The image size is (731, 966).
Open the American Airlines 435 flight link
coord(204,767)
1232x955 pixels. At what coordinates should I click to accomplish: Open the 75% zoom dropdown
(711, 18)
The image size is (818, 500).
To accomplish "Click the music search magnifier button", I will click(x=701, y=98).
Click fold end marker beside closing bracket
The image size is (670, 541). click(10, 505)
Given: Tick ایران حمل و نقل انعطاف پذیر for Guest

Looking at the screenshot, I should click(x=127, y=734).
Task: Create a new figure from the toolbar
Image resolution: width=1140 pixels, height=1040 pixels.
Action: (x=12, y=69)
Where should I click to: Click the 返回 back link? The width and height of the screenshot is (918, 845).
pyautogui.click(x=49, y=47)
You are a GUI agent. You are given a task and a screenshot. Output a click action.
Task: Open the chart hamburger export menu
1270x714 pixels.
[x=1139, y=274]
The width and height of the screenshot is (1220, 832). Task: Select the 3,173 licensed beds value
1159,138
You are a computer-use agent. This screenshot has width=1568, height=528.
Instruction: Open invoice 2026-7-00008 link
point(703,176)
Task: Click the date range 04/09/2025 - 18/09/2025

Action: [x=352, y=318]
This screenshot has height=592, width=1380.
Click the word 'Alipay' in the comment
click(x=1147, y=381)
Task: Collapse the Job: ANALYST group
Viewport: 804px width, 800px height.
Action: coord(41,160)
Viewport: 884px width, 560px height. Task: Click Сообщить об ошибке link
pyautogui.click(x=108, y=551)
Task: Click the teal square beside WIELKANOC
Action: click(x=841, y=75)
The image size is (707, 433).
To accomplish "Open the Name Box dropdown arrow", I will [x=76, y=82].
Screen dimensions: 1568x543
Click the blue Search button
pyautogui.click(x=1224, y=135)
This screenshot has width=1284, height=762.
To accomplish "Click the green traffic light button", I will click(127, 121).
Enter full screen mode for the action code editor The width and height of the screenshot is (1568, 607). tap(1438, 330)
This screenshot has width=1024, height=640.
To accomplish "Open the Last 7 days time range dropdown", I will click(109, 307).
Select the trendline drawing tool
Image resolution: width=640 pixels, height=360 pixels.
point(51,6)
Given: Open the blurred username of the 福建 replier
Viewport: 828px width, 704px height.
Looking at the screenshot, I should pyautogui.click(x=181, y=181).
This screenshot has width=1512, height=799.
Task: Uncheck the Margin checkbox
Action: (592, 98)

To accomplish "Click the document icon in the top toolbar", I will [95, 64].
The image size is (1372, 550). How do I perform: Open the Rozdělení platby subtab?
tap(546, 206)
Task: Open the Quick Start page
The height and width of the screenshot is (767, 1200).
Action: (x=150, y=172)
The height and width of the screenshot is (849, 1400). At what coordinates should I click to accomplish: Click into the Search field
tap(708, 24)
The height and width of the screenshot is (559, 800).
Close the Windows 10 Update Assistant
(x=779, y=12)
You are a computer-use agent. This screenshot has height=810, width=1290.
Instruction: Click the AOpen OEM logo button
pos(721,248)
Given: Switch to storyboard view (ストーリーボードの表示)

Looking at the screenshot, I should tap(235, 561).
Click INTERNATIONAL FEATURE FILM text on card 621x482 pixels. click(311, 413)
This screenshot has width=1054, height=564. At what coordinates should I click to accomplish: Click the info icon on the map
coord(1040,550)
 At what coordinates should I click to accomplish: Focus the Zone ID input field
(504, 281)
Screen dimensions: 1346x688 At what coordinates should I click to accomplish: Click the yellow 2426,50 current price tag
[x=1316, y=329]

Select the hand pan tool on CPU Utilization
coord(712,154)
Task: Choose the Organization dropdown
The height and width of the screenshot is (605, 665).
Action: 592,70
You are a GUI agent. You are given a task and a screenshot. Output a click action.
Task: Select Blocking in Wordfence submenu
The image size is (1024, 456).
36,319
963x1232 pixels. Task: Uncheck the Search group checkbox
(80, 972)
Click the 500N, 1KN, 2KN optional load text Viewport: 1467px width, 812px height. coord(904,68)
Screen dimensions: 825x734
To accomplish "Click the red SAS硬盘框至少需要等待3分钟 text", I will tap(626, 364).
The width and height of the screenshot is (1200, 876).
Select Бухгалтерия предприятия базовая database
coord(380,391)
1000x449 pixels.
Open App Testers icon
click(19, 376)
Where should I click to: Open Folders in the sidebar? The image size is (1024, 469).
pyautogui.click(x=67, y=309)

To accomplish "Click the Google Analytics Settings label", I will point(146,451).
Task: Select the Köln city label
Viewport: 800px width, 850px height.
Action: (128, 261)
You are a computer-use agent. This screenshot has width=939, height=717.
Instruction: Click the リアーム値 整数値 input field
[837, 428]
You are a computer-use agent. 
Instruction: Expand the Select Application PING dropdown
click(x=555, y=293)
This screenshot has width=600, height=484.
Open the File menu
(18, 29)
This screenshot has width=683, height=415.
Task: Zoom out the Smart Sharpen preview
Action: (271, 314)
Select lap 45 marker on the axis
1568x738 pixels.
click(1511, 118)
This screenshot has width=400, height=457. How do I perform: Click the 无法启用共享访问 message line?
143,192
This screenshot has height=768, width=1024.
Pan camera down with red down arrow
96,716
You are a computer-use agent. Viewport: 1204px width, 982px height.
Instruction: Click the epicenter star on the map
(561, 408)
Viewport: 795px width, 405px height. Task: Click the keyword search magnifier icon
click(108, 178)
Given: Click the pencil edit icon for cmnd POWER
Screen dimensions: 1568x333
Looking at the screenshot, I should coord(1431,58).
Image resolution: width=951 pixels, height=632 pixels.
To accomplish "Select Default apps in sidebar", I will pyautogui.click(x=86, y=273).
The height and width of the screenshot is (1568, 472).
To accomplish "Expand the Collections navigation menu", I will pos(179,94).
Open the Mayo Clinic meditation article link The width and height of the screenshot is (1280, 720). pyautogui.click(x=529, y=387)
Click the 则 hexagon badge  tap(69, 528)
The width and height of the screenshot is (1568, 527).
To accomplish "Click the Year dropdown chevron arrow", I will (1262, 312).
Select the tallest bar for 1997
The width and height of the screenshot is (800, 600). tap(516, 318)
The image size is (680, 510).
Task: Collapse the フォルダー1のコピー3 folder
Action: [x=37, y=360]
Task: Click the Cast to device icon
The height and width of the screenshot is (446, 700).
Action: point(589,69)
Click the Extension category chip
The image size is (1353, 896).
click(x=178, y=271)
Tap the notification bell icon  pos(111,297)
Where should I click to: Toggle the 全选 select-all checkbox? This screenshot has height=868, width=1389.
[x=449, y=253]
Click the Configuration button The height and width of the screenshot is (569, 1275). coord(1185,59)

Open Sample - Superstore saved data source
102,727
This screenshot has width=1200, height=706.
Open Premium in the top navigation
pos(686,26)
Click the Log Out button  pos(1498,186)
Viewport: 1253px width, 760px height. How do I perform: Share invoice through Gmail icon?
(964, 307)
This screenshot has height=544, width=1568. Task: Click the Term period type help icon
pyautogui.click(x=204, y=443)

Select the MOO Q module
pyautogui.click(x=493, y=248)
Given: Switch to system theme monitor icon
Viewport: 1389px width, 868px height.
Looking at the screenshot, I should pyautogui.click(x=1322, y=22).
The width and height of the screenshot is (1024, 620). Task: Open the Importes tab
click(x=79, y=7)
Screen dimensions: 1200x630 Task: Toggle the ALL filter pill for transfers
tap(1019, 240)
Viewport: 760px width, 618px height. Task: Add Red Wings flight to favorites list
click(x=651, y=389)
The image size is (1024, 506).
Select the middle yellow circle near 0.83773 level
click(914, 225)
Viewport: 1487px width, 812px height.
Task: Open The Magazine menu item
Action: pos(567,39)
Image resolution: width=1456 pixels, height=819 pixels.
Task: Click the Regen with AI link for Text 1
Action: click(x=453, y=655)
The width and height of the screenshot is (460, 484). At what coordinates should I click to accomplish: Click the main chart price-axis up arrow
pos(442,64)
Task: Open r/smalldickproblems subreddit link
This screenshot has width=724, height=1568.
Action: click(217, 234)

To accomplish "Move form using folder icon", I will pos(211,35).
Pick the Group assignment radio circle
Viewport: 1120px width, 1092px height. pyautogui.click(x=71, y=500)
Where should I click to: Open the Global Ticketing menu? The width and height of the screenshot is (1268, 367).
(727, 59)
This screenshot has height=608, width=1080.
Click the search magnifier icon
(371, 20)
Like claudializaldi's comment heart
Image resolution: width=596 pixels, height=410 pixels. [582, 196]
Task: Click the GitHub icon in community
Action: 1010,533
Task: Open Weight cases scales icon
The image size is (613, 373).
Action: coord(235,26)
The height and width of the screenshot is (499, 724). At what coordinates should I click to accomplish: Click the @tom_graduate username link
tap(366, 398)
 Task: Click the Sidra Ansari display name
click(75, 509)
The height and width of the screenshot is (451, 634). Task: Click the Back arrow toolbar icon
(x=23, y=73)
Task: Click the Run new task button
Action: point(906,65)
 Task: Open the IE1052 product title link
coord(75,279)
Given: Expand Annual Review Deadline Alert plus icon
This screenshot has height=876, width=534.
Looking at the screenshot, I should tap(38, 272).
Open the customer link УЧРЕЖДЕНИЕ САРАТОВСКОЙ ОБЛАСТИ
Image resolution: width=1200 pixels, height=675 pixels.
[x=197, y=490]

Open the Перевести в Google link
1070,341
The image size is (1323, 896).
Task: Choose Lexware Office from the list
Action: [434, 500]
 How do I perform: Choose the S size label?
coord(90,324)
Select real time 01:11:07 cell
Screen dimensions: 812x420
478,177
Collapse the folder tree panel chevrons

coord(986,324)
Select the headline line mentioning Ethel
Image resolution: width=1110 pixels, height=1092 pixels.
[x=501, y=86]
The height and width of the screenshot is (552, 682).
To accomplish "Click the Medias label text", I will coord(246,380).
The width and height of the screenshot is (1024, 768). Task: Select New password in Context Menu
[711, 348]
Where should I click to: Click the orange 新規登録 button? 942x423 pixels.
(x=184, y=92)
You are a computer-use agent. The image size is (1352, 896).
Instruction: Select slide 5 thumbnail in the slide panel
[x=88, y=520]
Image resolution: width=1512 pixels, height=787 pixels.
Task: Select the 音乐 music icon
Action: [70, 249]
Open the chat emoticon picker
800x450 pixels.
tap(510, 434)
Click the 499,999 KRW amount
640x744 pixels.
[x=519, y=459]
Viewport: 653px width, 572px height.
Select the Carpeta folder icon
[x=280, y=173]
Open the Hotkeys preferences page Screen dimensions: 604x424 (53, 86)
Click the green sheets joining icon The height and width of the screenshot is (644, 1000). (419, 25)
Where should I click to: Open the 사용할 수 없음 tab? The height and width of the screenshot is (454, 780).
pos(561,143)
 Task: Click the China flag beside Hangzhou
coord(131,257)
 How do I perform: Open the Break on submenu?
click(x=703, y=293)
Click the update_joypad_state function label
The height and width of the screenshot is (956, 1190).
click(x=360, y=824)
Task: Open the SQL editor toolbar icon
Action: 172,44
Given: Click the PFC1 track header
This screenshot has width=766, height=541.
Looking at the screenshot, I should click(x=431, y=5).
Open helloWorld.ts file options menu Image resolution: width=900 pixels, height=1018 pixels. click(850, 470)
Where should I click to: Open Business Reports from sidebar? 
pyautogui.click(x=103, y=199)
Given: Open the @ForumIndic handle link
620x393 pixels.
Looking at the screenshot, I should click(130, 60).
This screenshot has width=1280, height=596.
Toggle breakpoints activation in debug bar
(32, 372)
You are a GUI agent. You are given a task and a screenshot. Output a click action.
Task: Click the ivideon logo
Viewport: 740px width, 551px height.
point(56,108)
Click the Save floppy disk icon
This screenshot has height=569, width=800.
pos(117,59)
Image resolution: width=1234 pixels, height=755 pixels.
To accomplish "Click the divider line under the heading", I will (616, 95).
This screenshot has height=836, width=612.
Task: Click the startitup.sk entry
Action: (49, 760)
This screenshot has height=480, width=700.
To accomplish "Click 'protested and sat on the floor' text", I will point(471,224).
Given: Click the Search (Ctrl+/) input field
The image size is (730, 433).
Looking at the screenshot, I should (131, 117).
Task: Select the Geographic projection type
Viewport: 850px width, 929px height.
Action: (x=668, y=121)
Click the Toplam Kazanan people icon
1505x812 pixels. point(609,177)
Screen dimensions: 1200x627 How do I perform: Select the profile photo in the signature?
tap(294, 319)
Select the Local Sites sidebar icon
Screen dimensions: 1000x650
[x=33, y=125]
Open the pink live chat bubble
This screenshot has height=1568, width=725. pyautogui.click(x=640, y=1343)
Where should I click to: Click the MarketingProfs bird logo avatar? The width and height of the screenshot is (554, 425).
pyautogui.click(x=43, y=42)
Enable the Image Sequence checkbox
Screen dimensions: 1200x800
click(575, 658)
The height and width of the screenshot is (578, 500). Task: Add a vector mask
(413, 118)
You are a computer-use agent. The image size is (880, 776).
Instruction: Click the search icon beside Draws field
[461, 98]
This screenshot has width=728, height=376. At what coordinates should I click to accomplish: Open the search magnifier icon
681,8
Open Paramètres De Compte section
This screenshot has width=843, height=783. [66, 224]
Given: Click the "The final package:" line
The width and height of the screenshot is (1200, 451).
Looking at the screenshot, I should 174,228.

★ ★ ★ ★ ★

(Work required) Determine how many lines of the material hold the string "page", and state that number by itself.

(Reply) 2